Les canons sont alors déplacés et une seconde brèche est ouverte, au Nord, entre la porte de Montbareil et celle de Tréguier. De Rohan attaque. Ce second assaut est à nouveau repoussé.
La ville prise par surprise
Une trêve intervient. Guillaume de Boisboessel qui commande la garnison du château, en l’absence du gouverneur Olivier de Coetmen, prend contact avec Pierre de Rohan pour négocier une sortie honorable pour ses troupes. Ce faisant, il se soucie fort peu du sort des bourgeois de la ville et des efforts de la milice municipale. De Boisboessel ouvre la porte de Rennes, qu’il défendait, aux hommes de Pierre de Rohan qui se ruent à travers la ville. Les ultimes défenseurs, pris par surprise, ne peuvent rien. Gouicquet parvient à s’enfuir à la Roche-Derrien.
La ville est alors livrée au pillage. « A l’entrée que ces Français firent en ladite ville et durant qu’ils y furent, ils pillèrent et robèrent (dérobèrent) ce qu’ils purent trouver de biens en ladite ville, et rompirent coffres, huges, caves, celliers, greniers, et firent de grands oultrages », révèle une enquête menée après les événements et conservées dans les archives de Guingamp. La troupe de De Rohan occupe les maisons, se livre aux pires exactions. Son chef lui-même exige dix mille écus d’or. Somme que les bourgeois de la ville jugent exorbitante et ne peuvent payer.
Gouicquet revient
Après la chute de Guingamp, un fort parti de nobles du Trégor, fidèles au duc, se rassemble et reprend Pontrieux, en mars. De Rohan se porte à leur rencontre. Un combat s’engage à Squiffiec, mais il est perdu par les Bretons. Le lendemain, mille cinq cents Anglais envoyés en renfort au duc de Bretagne, débarquent dans le Goëllo. Gouicquet les rejoint. Anglais et Bretons investissent alors une ville de Guingamp dévastée, que de Rohan et ses alliés ont préféré abandonner.

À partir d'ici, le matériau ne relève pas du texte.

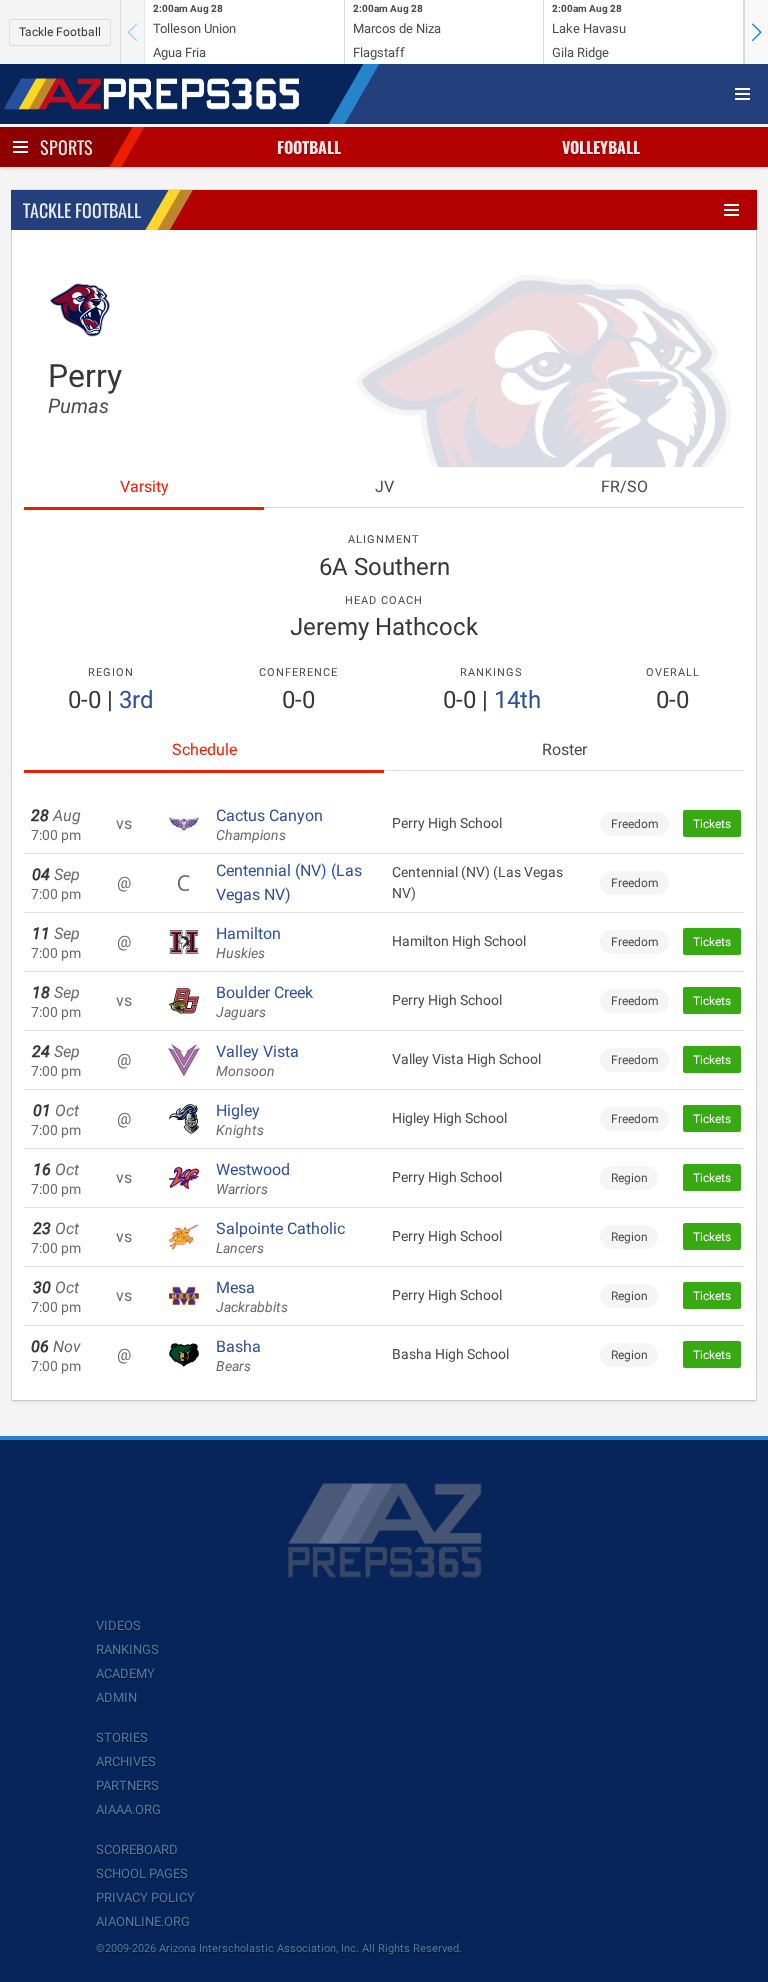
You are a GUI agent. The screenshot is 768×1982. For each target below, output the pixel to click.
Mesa (252, 1297)
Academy (125, 1673)
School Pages (142, 1873)
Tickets (712, 824)
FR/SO (624, 486)
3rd (136, 700)
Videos (118, 1625)
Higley (240, 1120)
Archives (126, 1761)
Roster (564, 749)
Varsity (144, 486)
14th (517, 700)
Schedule (204, 749)
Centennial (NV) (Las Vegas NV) (289, 882)
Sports (66, 147)
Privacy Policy (145, 1897)
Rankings (127, 1649)
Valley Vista (257, 1061)
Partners (127, 1785)
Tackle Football (60, 32)
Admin (116, 1697)
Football (309, 147)
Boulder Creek (264, 1002)
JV (384, 486)
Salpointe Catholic (280, 1238)
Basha (238, 1356)
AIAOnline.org (143, 1921)
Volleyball (601, 147)
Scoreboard (137, 1849)
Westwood (253, 1179)
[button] (756, 32)
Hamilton (248, 943)
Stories (122, 1737)
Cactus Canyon (269, 825)
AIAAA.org (128, 1809)
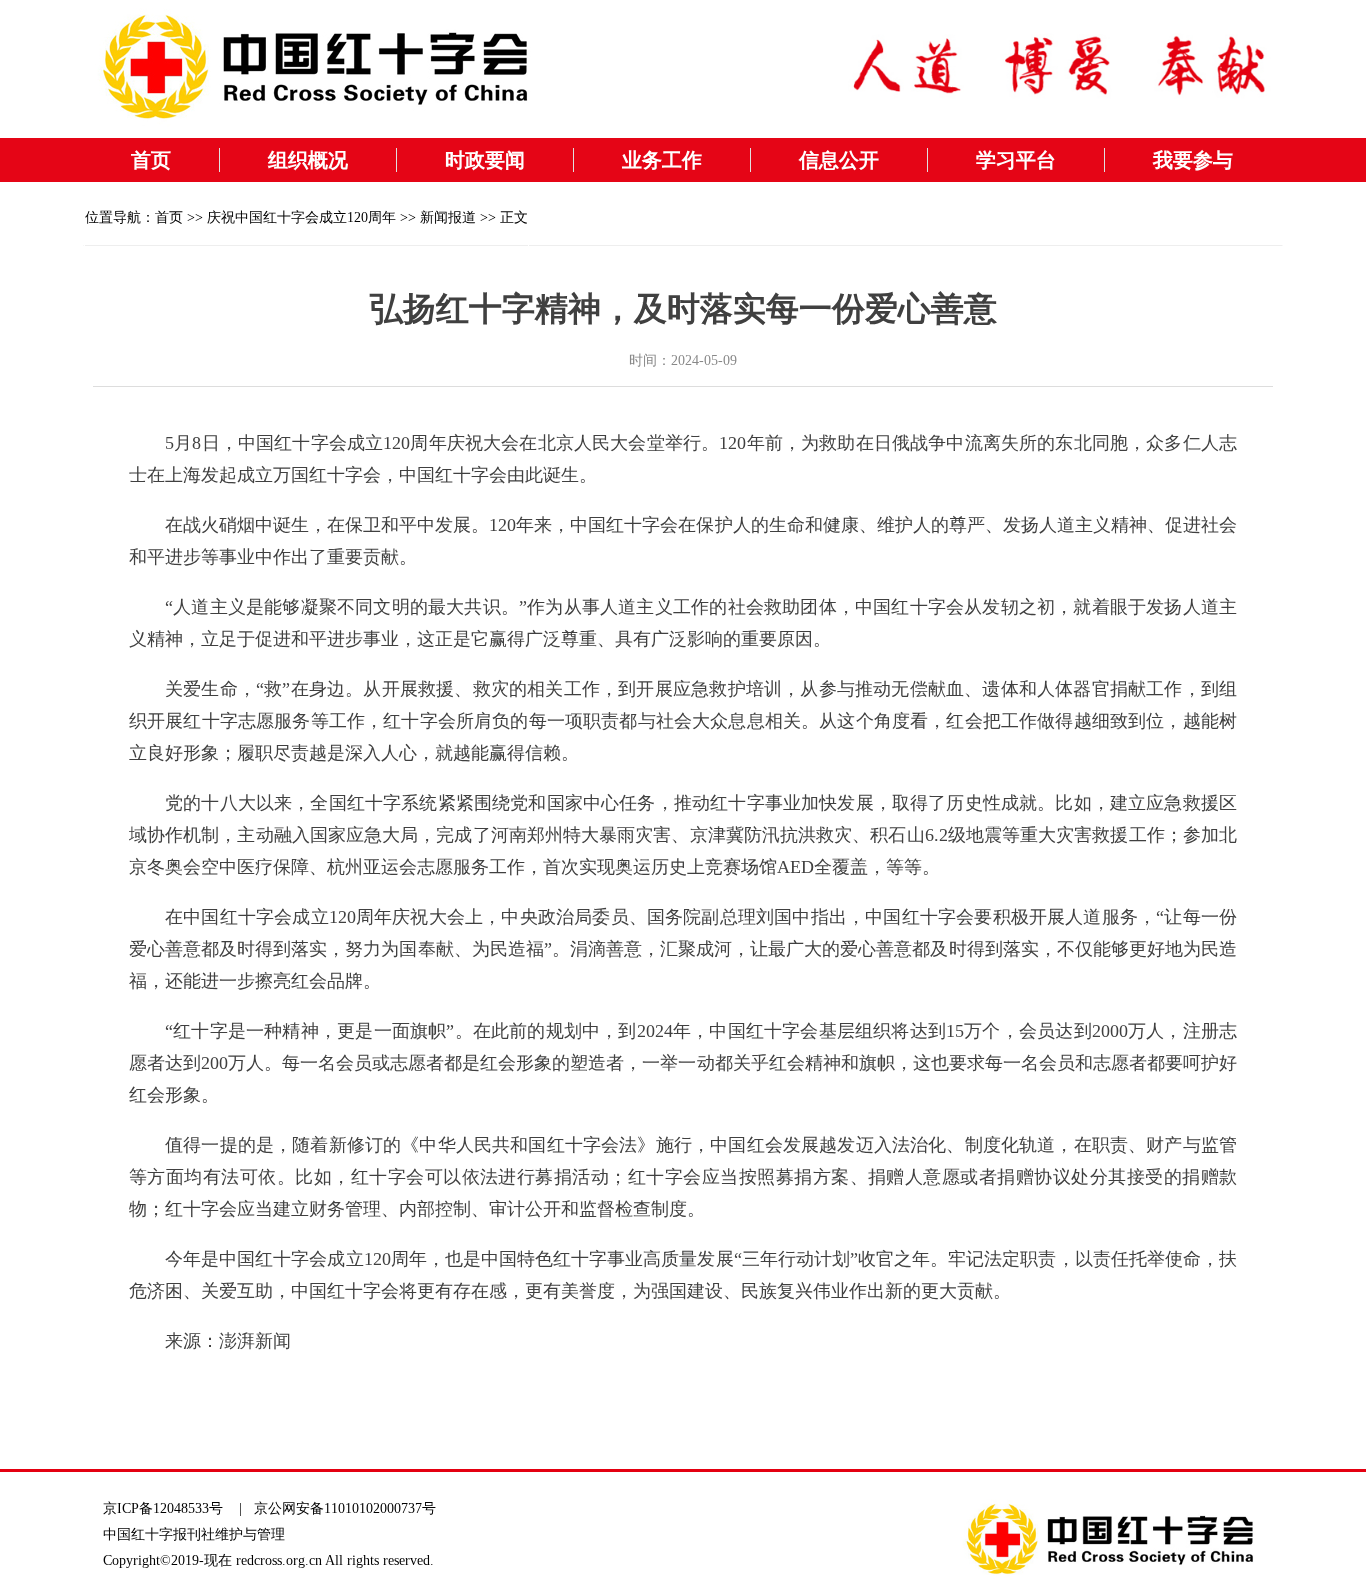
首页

Par la suite, Guingamp sera à nouveau assiégée et occupée, en 1491, par l’armée française de La Trémoille. La paix revenue, Anne de Bretagne, devenue reine de France, n’oubliera pas la cité trégorroise. Elle lui accordera des indemnités, entre autres, « cent livres tournois pou deux ans », en 1498. Elle visitera d’ailleurs Guingamp, lors de son triomphal voyage en Bretagne de 1505.